WHAT IS THE DEGENERATIVE DISC DISEASE?

This is an age related condition when the vertebral disc between two adjacent vertebra (Spinal bone) undergoes wear & tear leading to back pain or lower limb pain

What causes the Pain ?

The vertebral disc acts as a shock absorber for the spinal column. It also increase the flexibility of the spine. Once the disc loses its structural integrity the disc bulges causing compression on nerve root leading to pain in the back or the lower limb. In severe cases it may lead to numbness and loss of function. In long standing cases the disc space narrows putting stress on the facet joint (Joint between adjacent vertebrae) leading to wear& tear of the facet joint thus causing pain & decrease flexibility.

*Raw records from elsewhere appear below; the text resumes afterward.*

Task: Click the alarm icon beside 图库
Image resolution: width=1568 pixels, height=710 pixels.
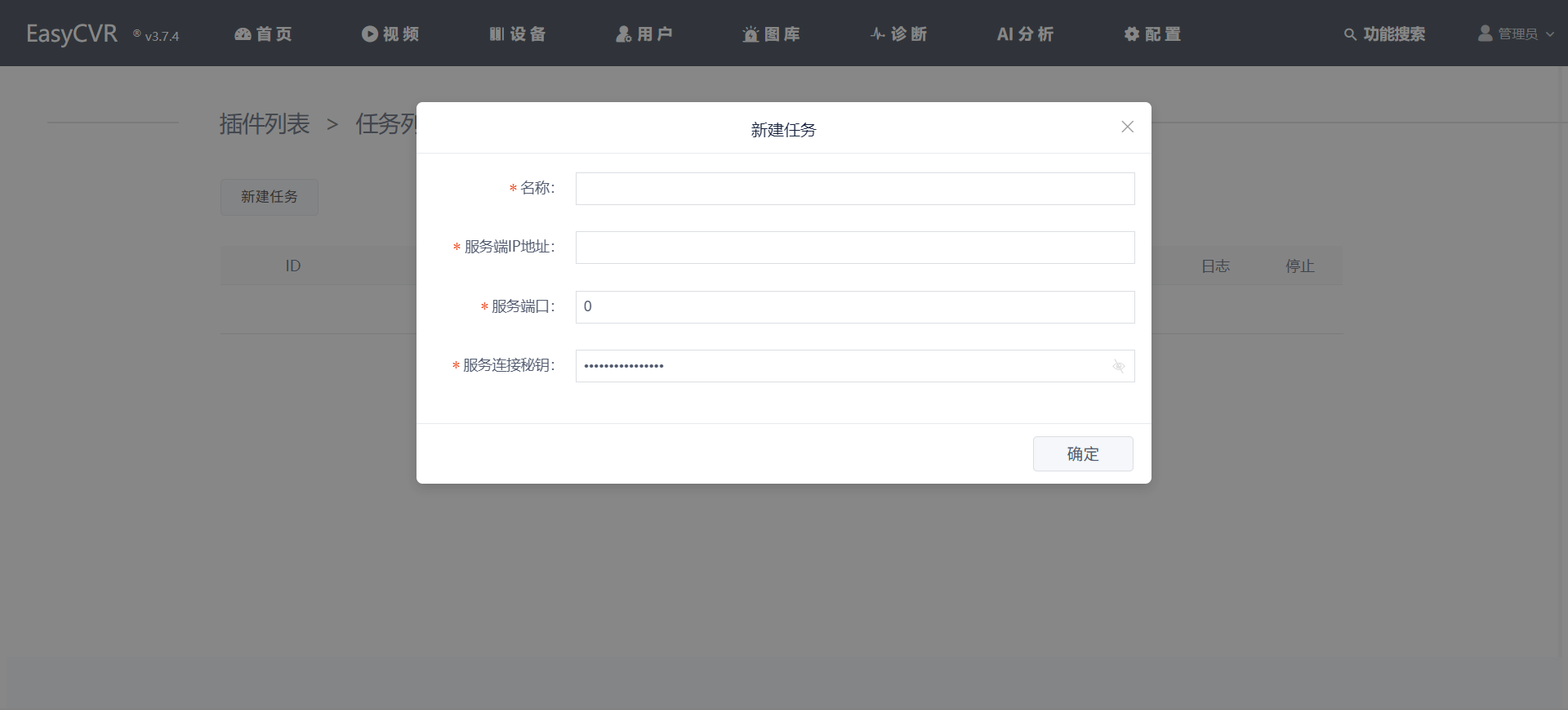Action: [x=751, y=34]
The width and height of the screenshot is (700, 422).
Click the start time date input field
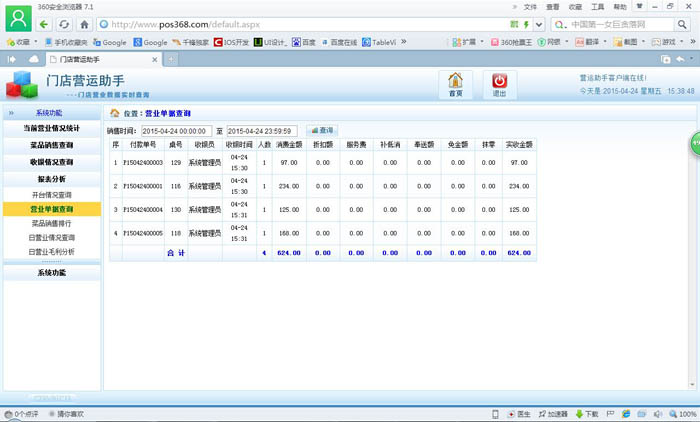pyautogui.click(x=175, y=131)
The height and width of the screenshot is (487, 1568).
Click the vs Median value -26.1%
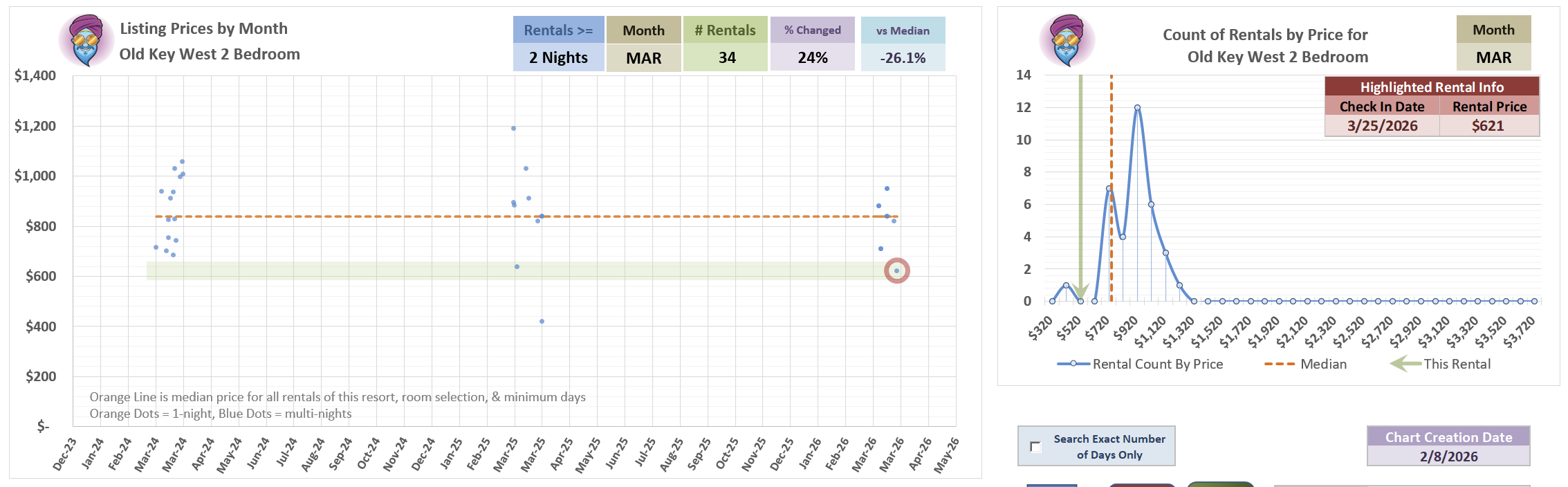tap(903, 58)
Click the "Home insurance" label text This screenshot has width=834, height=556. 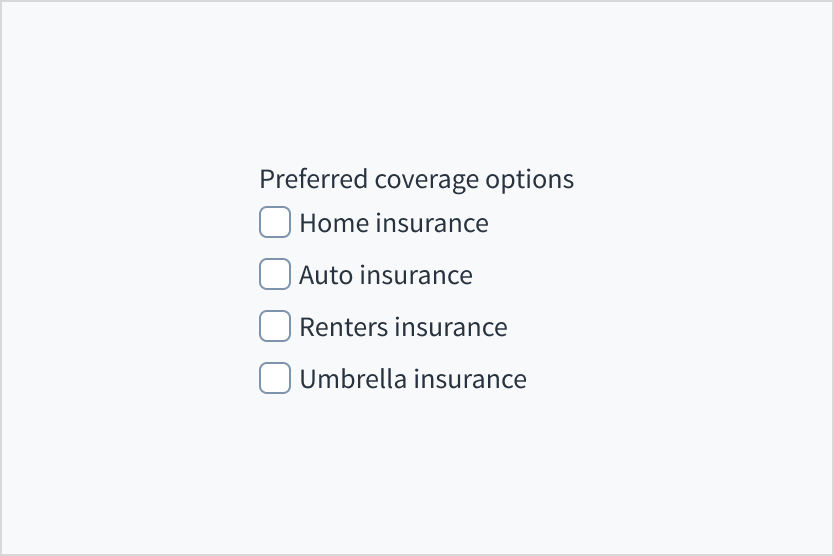(x=393, y=223)
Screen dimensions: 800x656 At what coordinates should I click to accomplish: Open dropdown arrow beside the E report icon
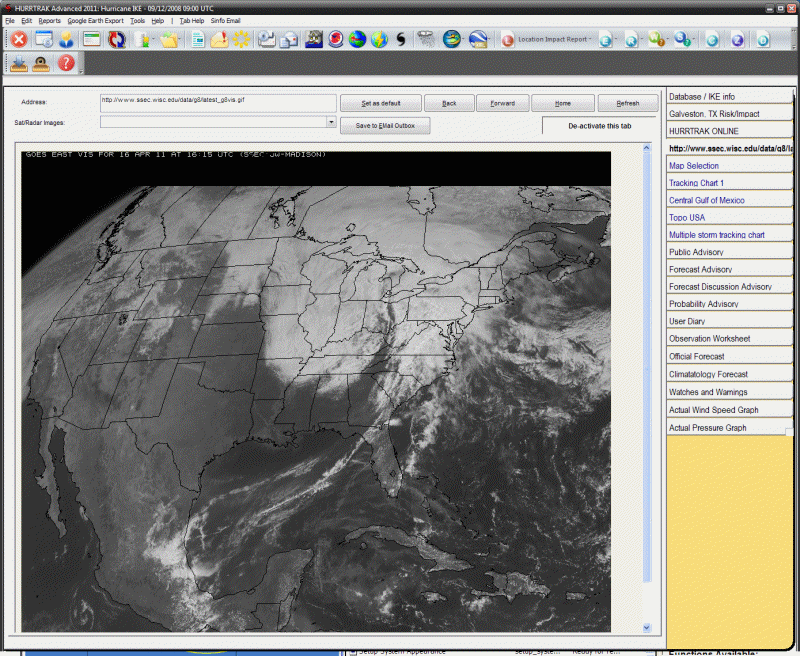pos(617,40)
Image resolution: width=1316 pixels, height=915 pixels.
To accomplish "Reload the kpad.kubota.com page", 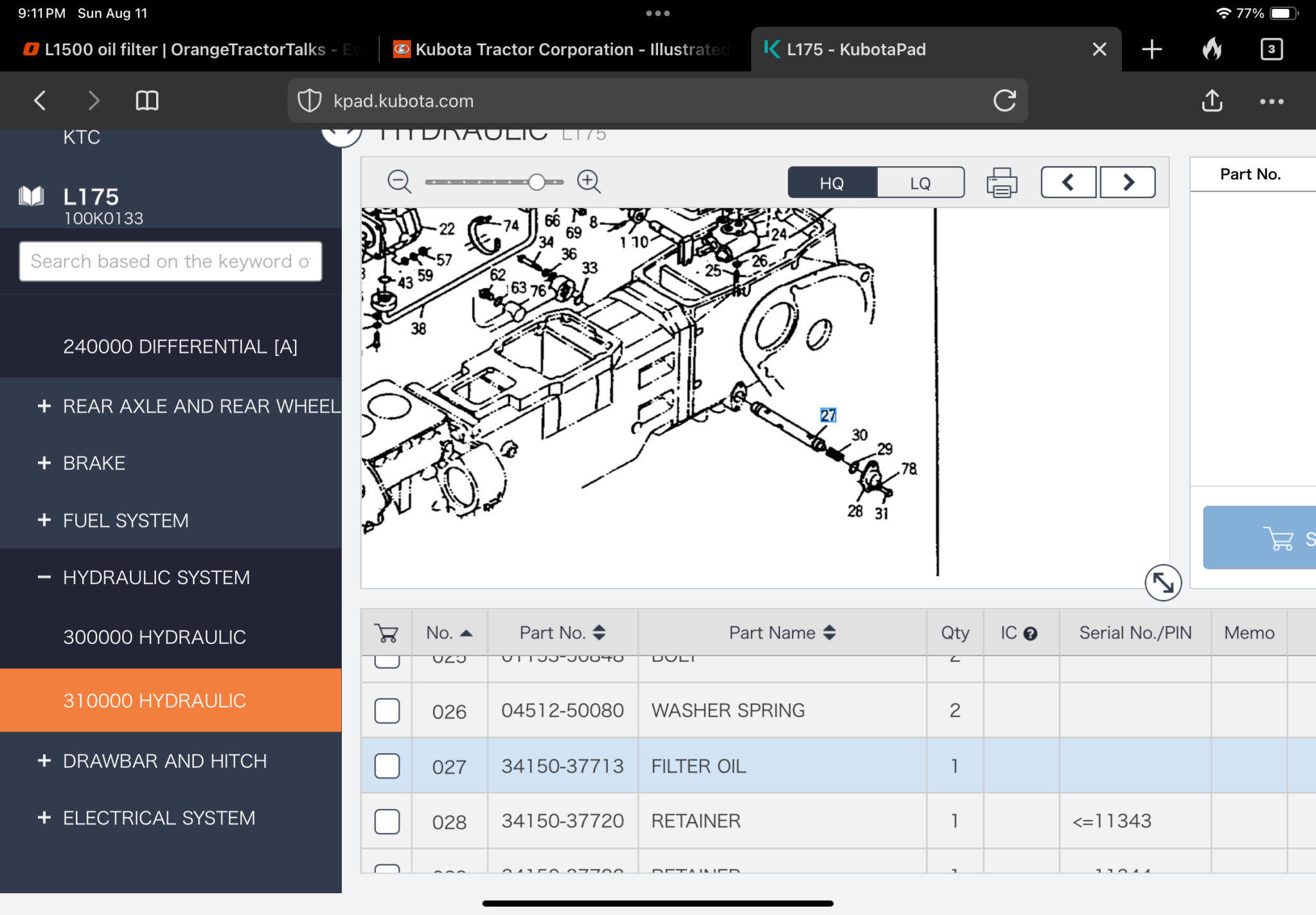I will coord(1004,101).

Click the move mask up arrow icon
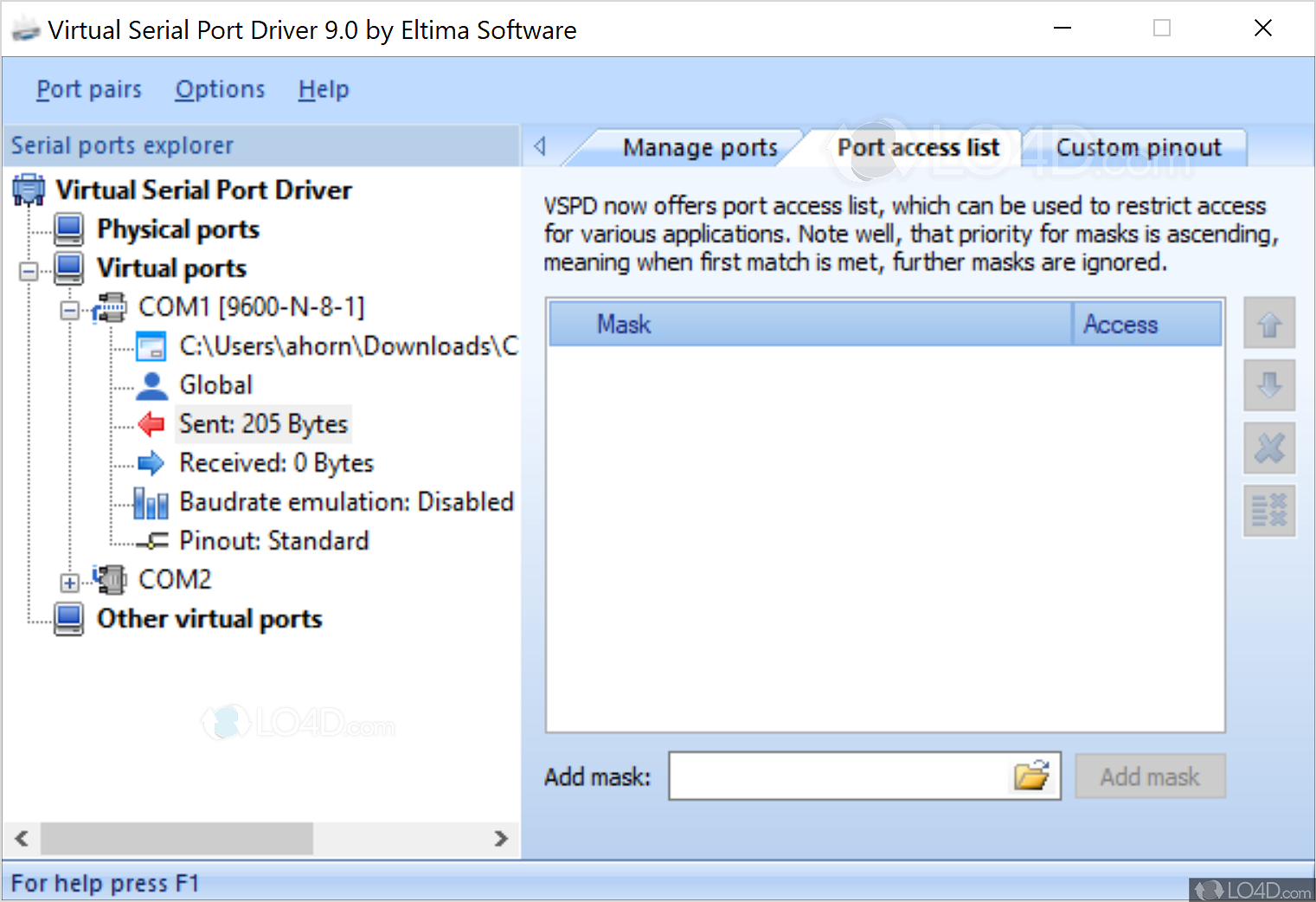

2. Symptoms of disc degeneration are:

• Pain in the low back with or without radiation to lower limb
• Numbness of the lower limb with or without loss of muscle strength
• Decrease flexibility of spine with or without deformity
• Bowel & Bladder control issues
• If the degeneration is in the neck the pain & numbness or loss of function is in the upper limb.
• Gait Problems with symptoms like unable to grip slipper or feeling of walking on cotton

3. How is degenerate disc diagnosed?

• Clinical Examination done to determine the neurological loss and site of pain.
• Radiological Examination done to confirm the level of involvement.
• X-Ray gives an idea of the bone changes MRI gives a clear picture with regards to disc and nerve root compression,
• Other special investigation like contrast CT may he suggested under special circumstances.

4. What is the treatment?

• Treatment for degenerative disc disease include physical therapy, exercise , medication, losing weight and if required, surgery. Apart from medicines and physiotherapy.
• Medications include pain relief medicines, short term steroids and muscle relaxers.
• Physiotherapist use physiotherapy in form of (IFT) Interfertial therapy in relieving pain. Physio will also advise posture and exercise.
• Apart from medications and physiotherapy, minimal invasiver procedures like injections of steroids / local anesthesia may be advised for therapeutic / diagnostic intervention respectively .
• If not amenable to above management surgery may be advised by doctor for pain relief
• Surgical Management is also indicated as first line of management when there is loss of function.
• Early diagnosis & Management in the above scenario gives better outcome , consult your doctor for the same.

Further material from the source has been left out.